Letting go means letting be. It
is like opening up a tightly clenched fist and releasing the tension stored
inside. At first the fingers will want
to return to their former clenched position.
The hand almost has to be retrained to open up and relax. So it is with learning how to surrender and
let go;
4278. Pick one
area in your life in which you routinely feel frustrated or out of
control. Step back from the
situation. Is the difficulty you are
having with the situation the result of you trying to project the reality you
want to believe onto it? If you had to
accept the reality of this situation, how might you change your response to it?
4279. Your
feelings are just feelings, they won’t kill you. Regardless of whether a person is feeling
anxious, helpless, shameful, lonely, rageful or sad, her/his feelings aren’t
life-threatening;
4280. Feelings
are an integral part of human existence.
By learning the language of feelings, a person can begin to let go of a
lifetime of unnecessary baggage. As they
do, they experience a newfound energy, optimism, intimacy and zest for life;
4281. Some
guidelines about expressing feelings: 1.
Don’t focus on the other person (i.e., “You are making me mad.”). Instead, take responsibility for what you are
feeling (i.e., “I am feeling angry.”); 2.

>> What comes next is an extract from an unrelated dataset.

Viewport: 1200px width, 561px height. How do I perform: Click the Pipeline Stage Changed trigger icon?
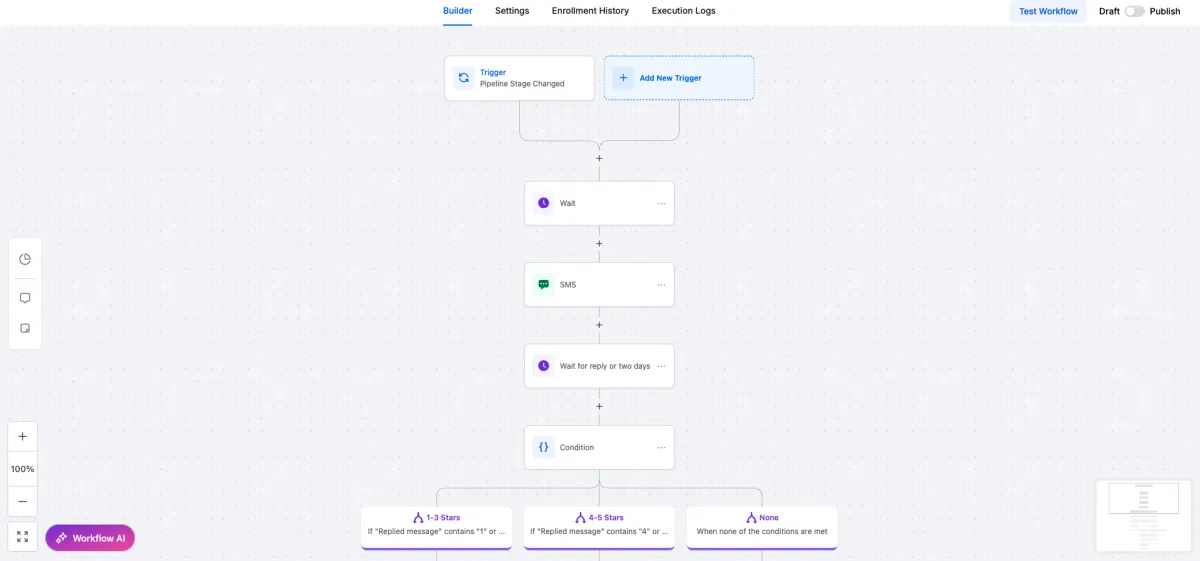(464, 78)
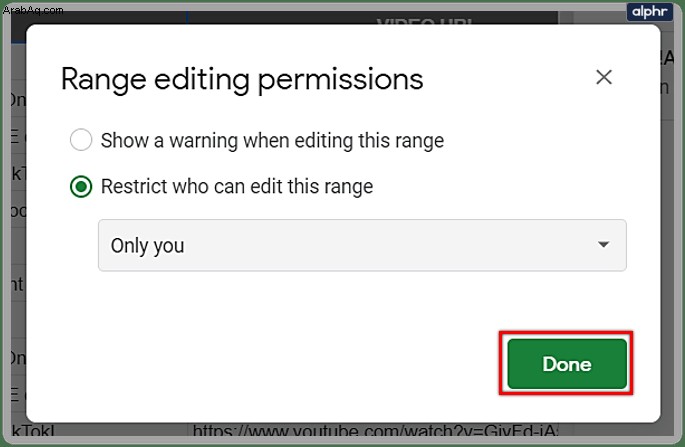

Don’t use feeling words to describe what you are thinking (i.e., “I feel
like Joe was trying to take advantage of me.”).
Instead, pay attention to what you are experiencing in your body (i.e.,
“I’m feeling helpless and frightened.”); and 3.
In general, try to begin feeling statements with “I” rather than
“you.” Try to avoid the crutch of saying
“I feel like” (i.e., “I feel like you are being mean to me.”);
4282. Fear is a
normal part of human experience.
Everyone experiences fear, even those people who seem to be fearless. Healthy fear is a warning sign that danger
may be approaching. This is different
from the fear “nice guys” experience on a daily basis. For nice guys, fear is recorded at the
cellular level. It is a memory of every
seemingly life-threatening experience they ever had. It was born of a time of absolute dependency
and helplessness. It originated in not
having their needs met in a timely, judicious manner. It was fostered by fearful systems that
discouraged risk and rewarded conservatism.
It was heightened by the reality that life is messy and chaotic and any
kind of change promises a journey into the unknown (i.e., memory fear);
4283. As a
consequence of playing it safe, “nice guys” experience a lot of needless
suffering. Suffering because they avoid
new situations. Suffering because they
stay with the familiar. Suffering
because they procrastinate, avoid and fail to finish what they start. Suffering because they make a bad situation
worse by doing more of what has never worked in the past. Suffering because they expend so much energy
trying to control the uncontrollable;
4284. Facing
present day fears is the only way to overcome memory fear. Every time someone confronts a fear, s/he
unconsciously creates a belief that s/he can handle whatever it is s/he is
afraid of. This challenges her/his
memory fear. Challenging this memory
fear makes the things outside of her/him seem less threatening. As these things seem less frightening, s/he
feels more confident in confronting them.
The more this confidence grows, the less threatening life seems;
4285. List one
fear that has been controlling your life.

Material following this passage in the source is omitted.